* **Parts of the exercise**
- a) From the document on spawning agents, retype the passage starting at "Create a terminal" and ending at "Work begins immediately.".
- b) According to the document on spawning agents, which three directories does spawn.sh search for the role file, and in what order?
- c) The document on spawning agents has spawn.sh record the spawn event in .agent/communications.md. Explain why it does this.

* **Source document**
*****

The "File as Database" Pattern

There's no server, no message queue, no database. Everything is flat files on disk. Inboxes are JSONL files. The audit trail is a markdown file. This pattern — using the filesystem as your state store — is surprisingly powerful for local tools. It's human-readable, version-controllable, and never crashes.

04

Birth, Life, and Death of an Agent

How spawn.sh boots an agent and notify-done.sh retires it

Spawning: From Script to Working Agent

When the manager runs .agent/scripts/spawn.sh pm "Build X", a precise sequence unfolds — like a factory assembly line producing a new worker:

1

Find the role file

The script searches three directories in order: your project's .agent-roles/, the scaffold's custom-roles/, and the default roles/. First match wins.

2

Write the init message

Drops a JSONL message into .agent/inbox/pm.jsonl with the context you provided. This is the agent's first instruction.

3

Log the spawn

Records the event in .agent/communications.md so there's a paper trail.

4

Create a terminal workspace

Opens a new tab in cmux (or tmux), copies the role file as CLAUDE.md, and launches Claude Code with boot instructions.

5

Agent orients itself

Claude reads its role file, checks shared memory, reads its personal memory from prior sessions, scans the knowledge base, then reads the inbox. Work begins immediately.

The Spawn Code

Here's the actual command that boots the agent in a new terminal:

CODE

BOOTSTRAP=$(cat <<EOF
cd "$WORKDIR" && \
  export AGENT_ROLE="$ROLE" && \
  cp "$ROLE_FILE" CLAUDE.md && \
  claude "You have been activated
    as $ROLE. Orient yourself..."

*****

* **Entries supplied**
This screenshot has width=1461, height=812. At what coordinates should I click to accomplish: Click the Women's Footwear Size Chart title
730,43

*****

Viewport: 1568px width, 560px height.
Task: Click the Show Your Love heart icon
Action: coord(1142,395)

*****

* **Numbered responses**
- a)
Create a terminal workspace

Opens a new tab in cmux (or tmux), copies the role file as CLAUDE.md, and launches Claude Code with boot instructions.

5

Agent orients itself

Claude reads its role file, checks shared memory, reads its personal memory from prior sessions, scans the knowledge base, then reads the inbox. Work begins immediately.

- b) It searches the project's .agent-roles/ first, then the scaffold's custom-roles/, and then the default roles/.

- c) The script logs the spawn event in .agent/communications.md so that there is a paper trail of it.